Aşağıdaki alıntının "Türkiye’nin İkinci Dünya" sözcüklerinin geçtiği yerden başlayan ve "fikrini gündeme getirmiştir." sözcüklerinden sonra biten bölümünü harfi harfine kopyalayarak geri verin.

-- Alıntı --
════════

Demokrat Parti’nin iktidara gelmesi ile ezanı şerifin bugün, dünyanın dört bir yanında olduğu gibi orijinal haliyle okunmaya başlanması, Kemal Tahir’in değimiyle “tek parti yönetimi ve Cumhuriyet Halk Partili (CHP) mutemetlerden bunalan halka” bir nefes aldırmıştır.
Türkiye’nin İkinci Dünya Savaşı’ndan sonra ABD eksenli yeni dünyada yerini almak için çok partili hayata geçmesi ile birlikte, tek parti döneminde din ve vicdan hürriyeti ve din eğitimine getirtilmiş yasakların siyasi talebe dönüşeceği, ezanın asli hüviyetine geri dönmesi ile anlaşılmıştır. Bu ilk uygulama bundan sonraki yasakların kaldırılmasına ilham vermiştir.
Taksim Camii
Taksim’de 1806’da Üçüncü Selim döneminde inşa edilen Topçu Kışlasının içinde bir cami bulunmaktaydı. İstanbul’un planlanması için görevlendirilen Fransız şehir plancısı Henri Prost’un önerisi, İstanbul Valisi ve Belediye başkanı sıfatıyla Lütfi Kırdar’ın isteği üzerine 1940’da topçu kışlası ve cami yıkılarak Taksim Gezi Parkı ortaya çıkarılmıştır. Demokrat Parti 1952’de Ayasofya’nın yeniden cami hüviyeti kazanması ve 1956’de Taksim’e cami yapılması fikrini gündeme getirmiştir.
Ancak CHP, iktidarı Demokrat Parti’ye devrettiyse de devletin kurumlarını elinde tutmaya devam etmiştir. Bu ve benzeri girişimler, çeşitli devlet kurumları eliyle uzun yıllar engellenmeye devam edecektir. Taksim Camii’nin yapımı, 1960 ve 1980 ihtilallerine denk gelen engellemeler dışında, 1992’den itibaren, 1994’te Refah Partisi’nin iktidara gelmesi, Necmettin Erbakan ve İstanbul Büyükşehir Belediye (İBB) Başkanı olarak Recep Tayyip Erdoğan’ın girişimleri 28 Şubat sürecinin başlaması ile dondurulmuştur. 2013’te Taksim Gezi Parkı yerine Topçu Kışlasının yeniden yapılması ve içerisindeki caminin de inşası söz konusu olduğunda Gezi Parkı gösterileri başlamıştır. Özünde bir Fetullahçı Terör Örgütü (FETÖ) organizasyonu olan bu eylemler, daha çok sol örgütler ve küresel Soros’cu isimlerle anılacaktır.

════════

[Bir koleksiyondan alınmış kayıtlar]
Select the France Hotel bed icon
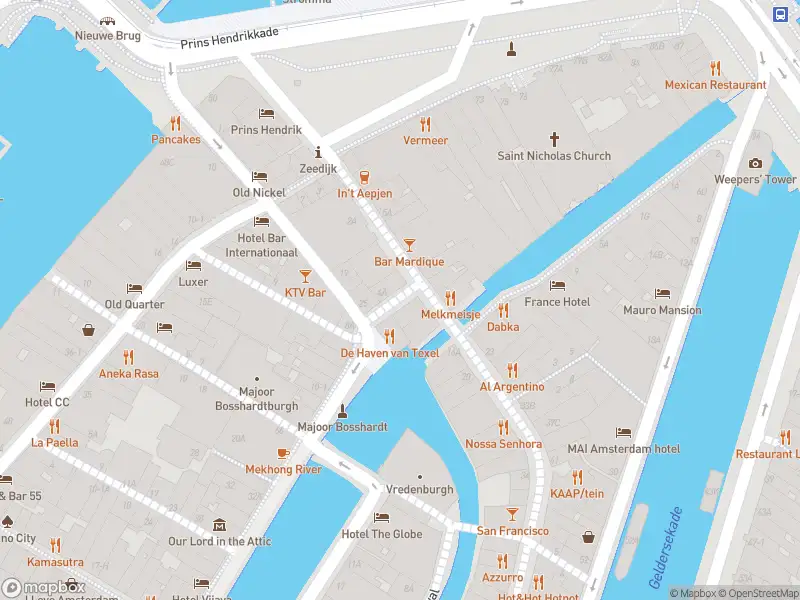Screen dimensions: 800x600 pyautogui.click(x=557, y=285)

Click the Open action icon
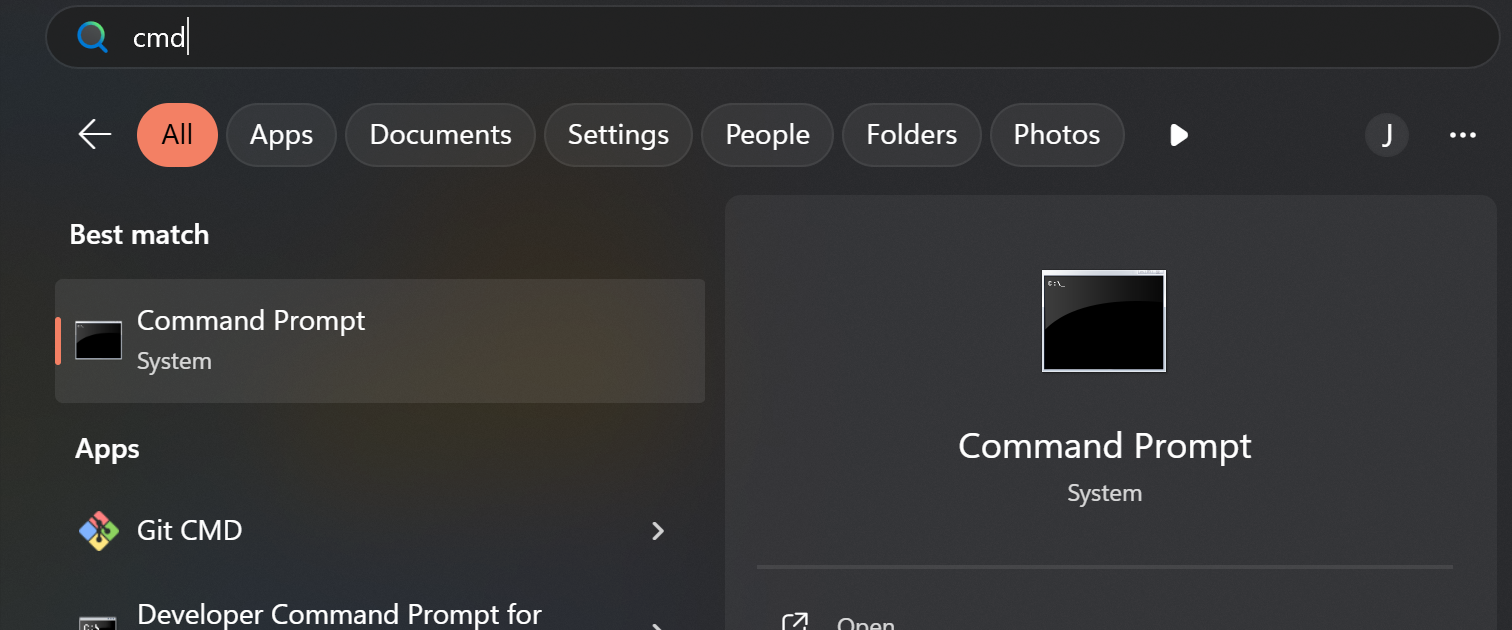click(x=795, y=623)
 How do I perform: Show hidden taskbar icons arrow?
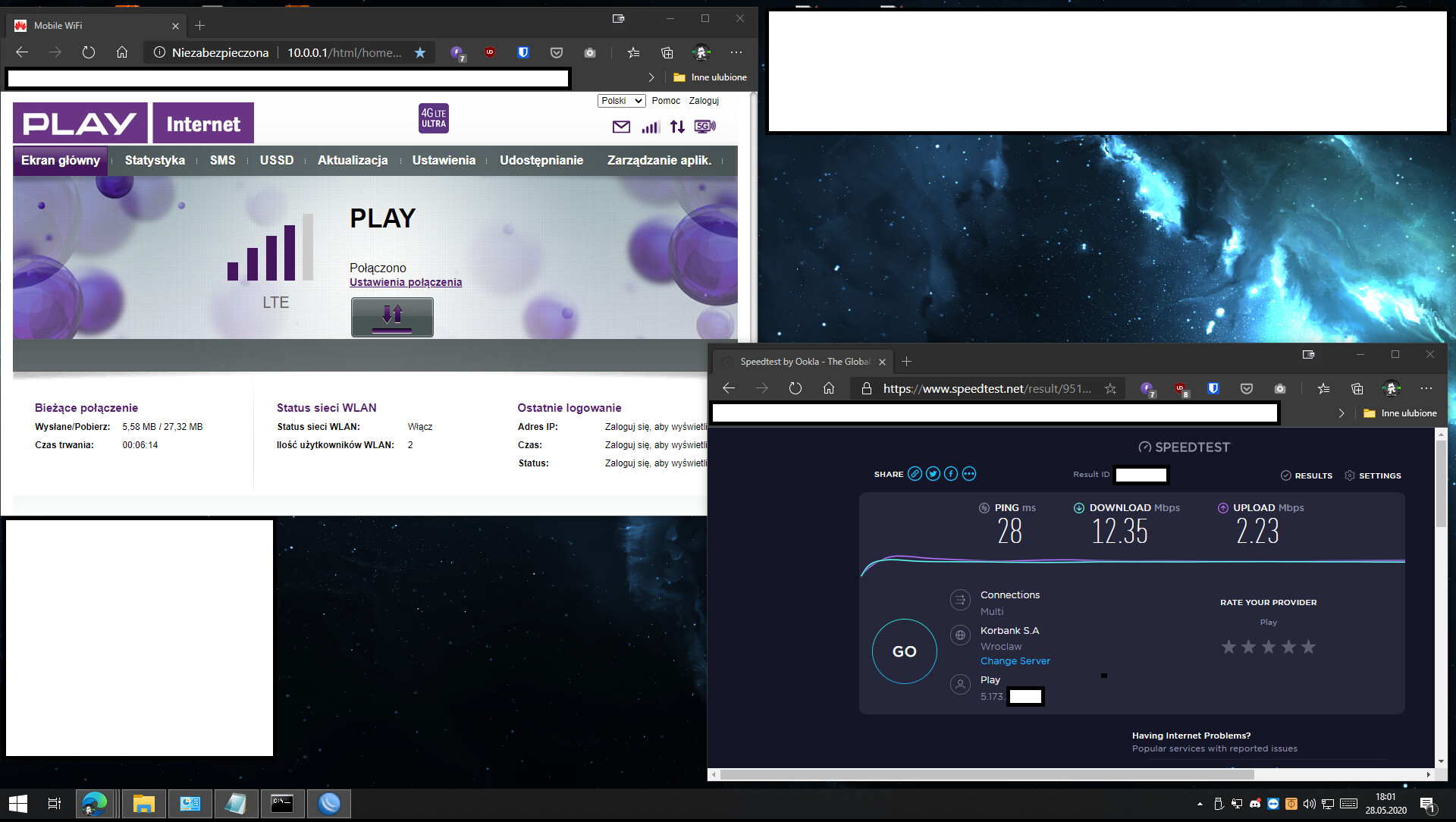pos(1200,803)
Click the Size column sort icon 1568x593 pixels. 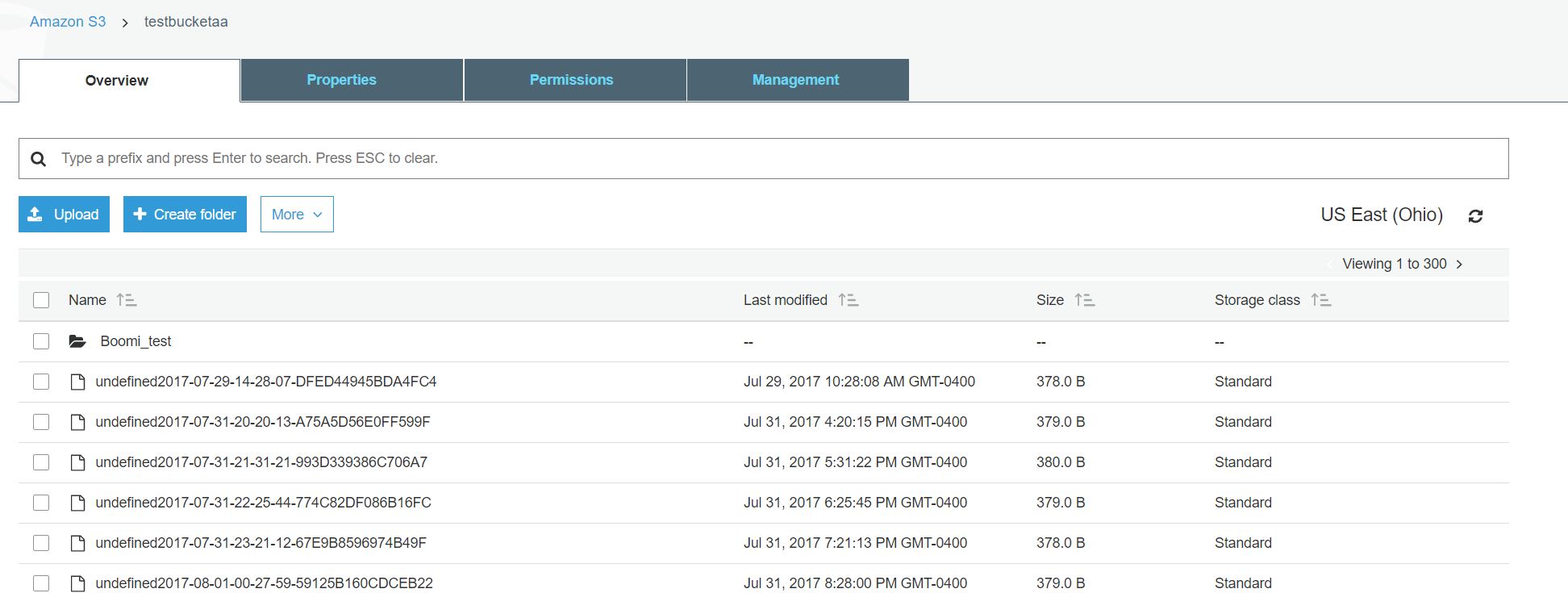pos(1084,300)

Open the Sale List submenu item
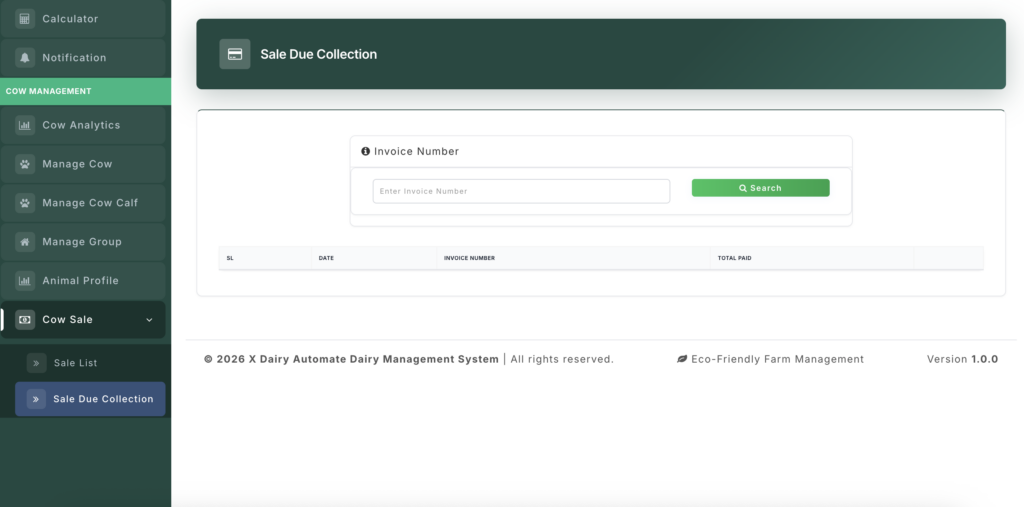tap(75, 363)
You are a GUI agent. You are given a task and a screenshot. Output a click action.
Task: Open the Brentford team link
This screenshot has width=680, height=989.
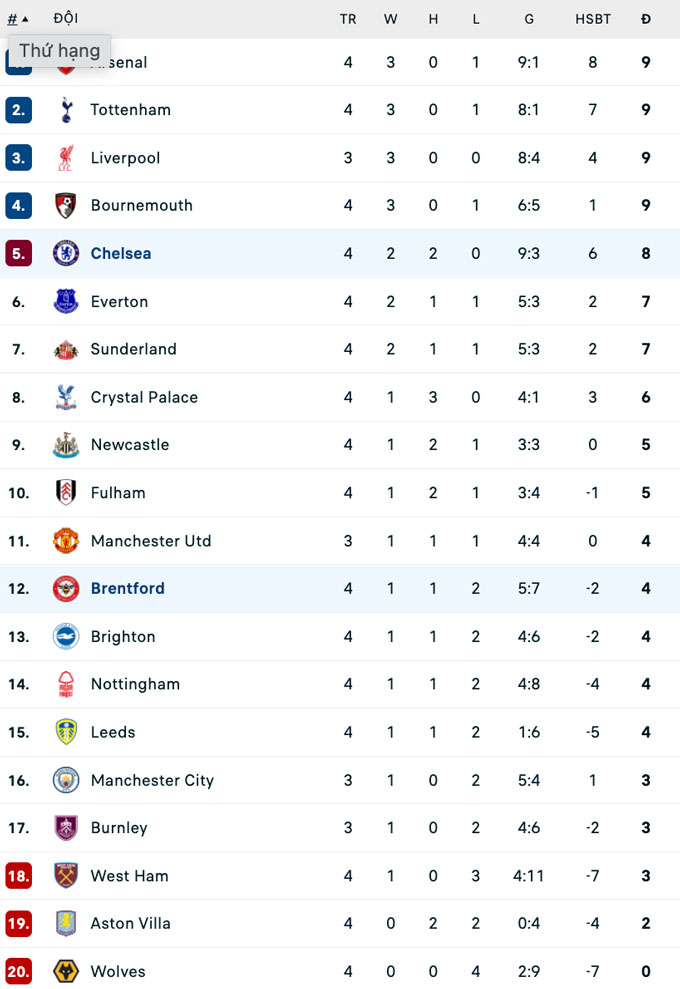tap(127, 589)
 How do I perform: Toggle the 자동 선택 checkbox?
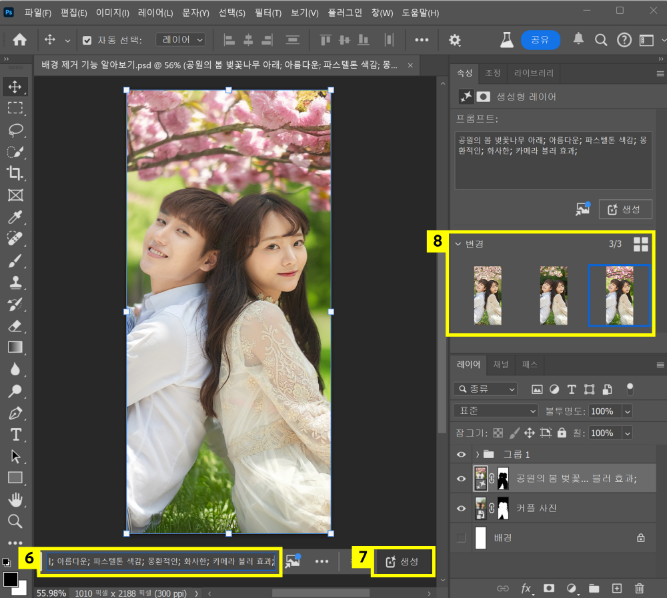coord(86,40)
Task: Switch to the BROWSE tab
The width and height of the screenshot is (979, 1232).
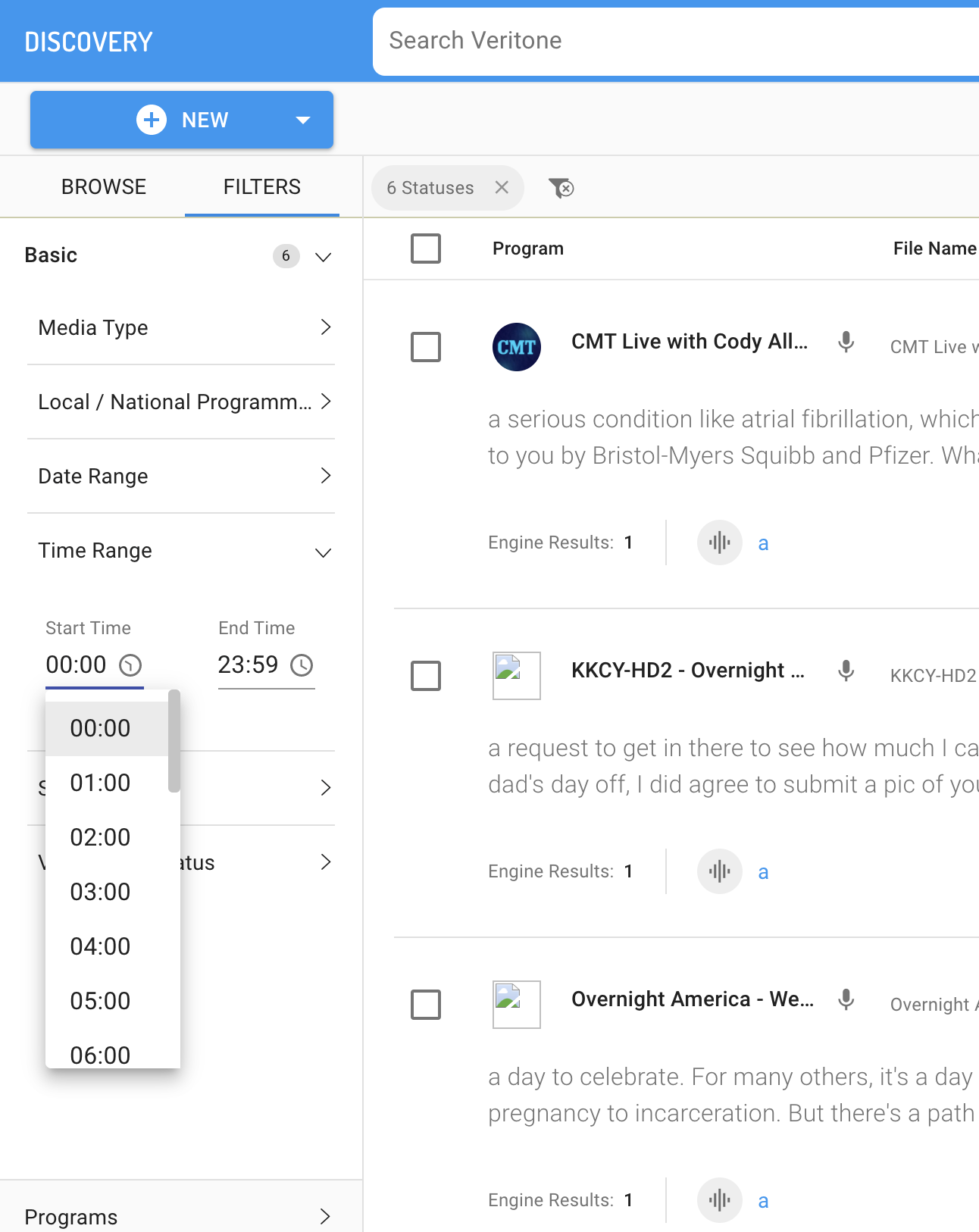Action: pos(104,187)
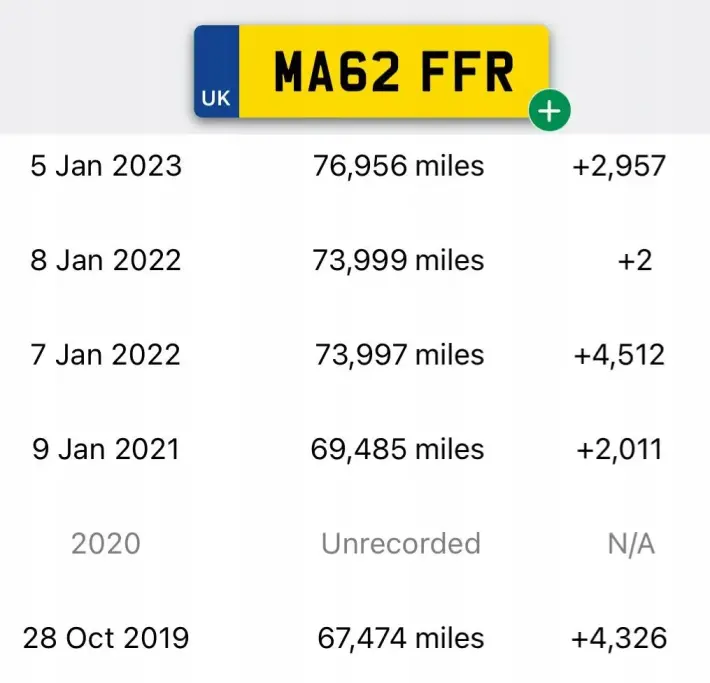Screen dimensions: 710x683
Task: Select the 28 Oct 2019 date entry
Action: (x=106, y=638)
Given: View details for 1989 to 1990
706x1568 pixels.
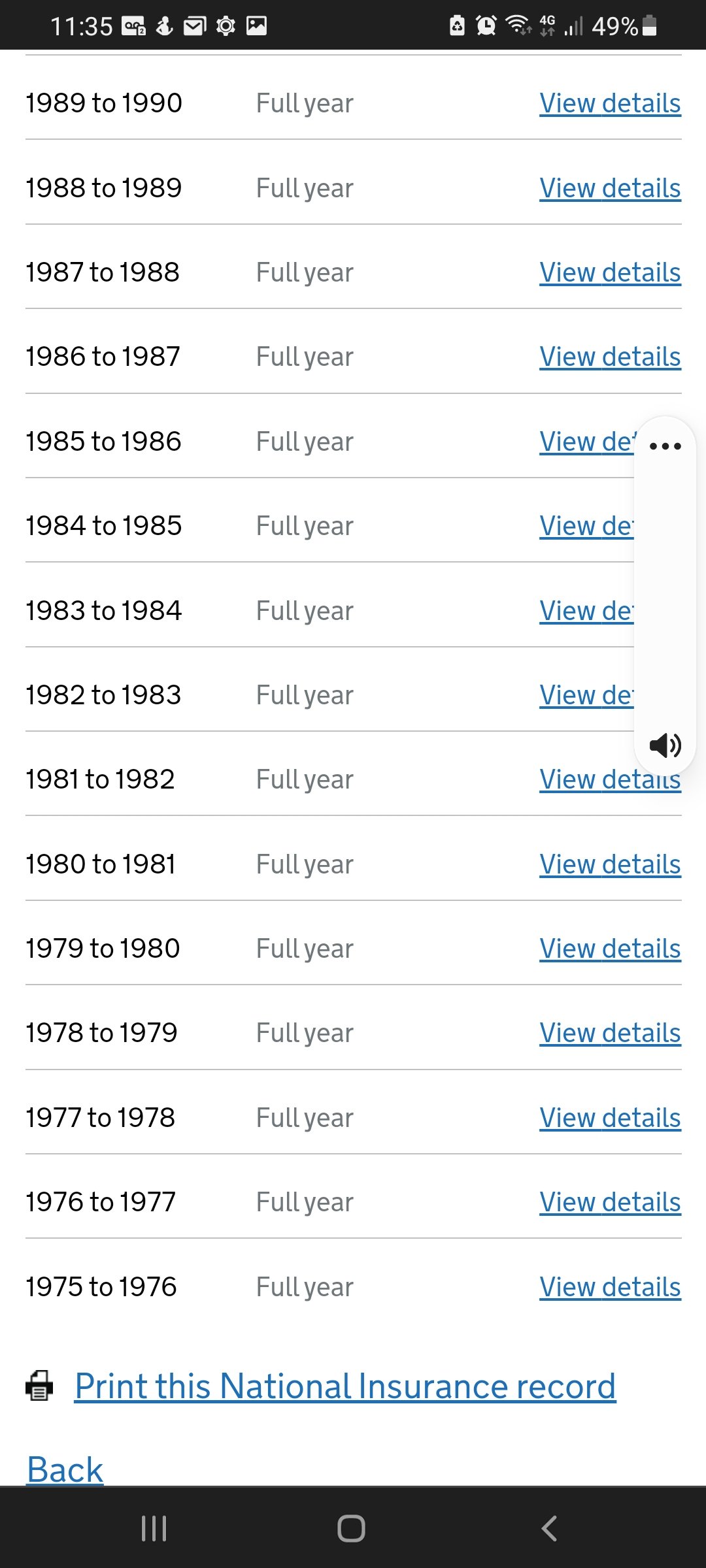Looking at the screenshot, I should point(610,103).
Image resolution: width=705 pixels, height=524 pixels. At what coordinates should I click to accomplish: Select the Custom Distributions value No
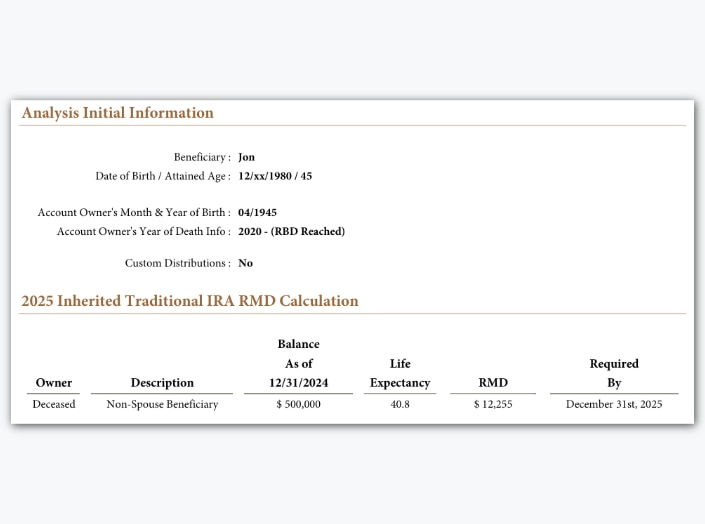tap(245, 263)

════════

-- Çözülmüş Alıştırma --
Türkiye’nin İkinci Dünya Savaşı’ndan sonra ABD eksenli yeni dünyada yerini almak için çok partili hayata geçmesi ile birlikte, tek parti döneminde din ve vicdan hürriyeti ve din eğitimine getirtilmiş yasakların siyasi talebe dönüşeceği, ezanın asli hüviyetine geri dönmesi ile anlaşılmıştır. Bu ilk uygulama bundan sonraki yasakların kaldırılmasına ilham vermiştir.
Taksim Camii
Taksim’de 1806’da Üçüncü Selim döneminde inşa edilen Topçu Kışlasının içinde bir cami bulunmaktaydı. İstanbul’un planlanması için görevlendirilen Fransız şehir plancısı Henri Prost’un önerisi, İstanbul Valisi ve Belediye başkanı sıfatıyla Lütfi Kırdar’ın isteği üzerine 1940’da topçu kışlası ve cami yıkılarak Taksim Gezi Parkı ortaya çıkarılmıştır. Demokrat Parti 1952’de Ayasofya’nın yeniden cami hüviyeti kazanması ve 1956’de Taksim’e cami yapılması fikrini gündeme getirmiştir.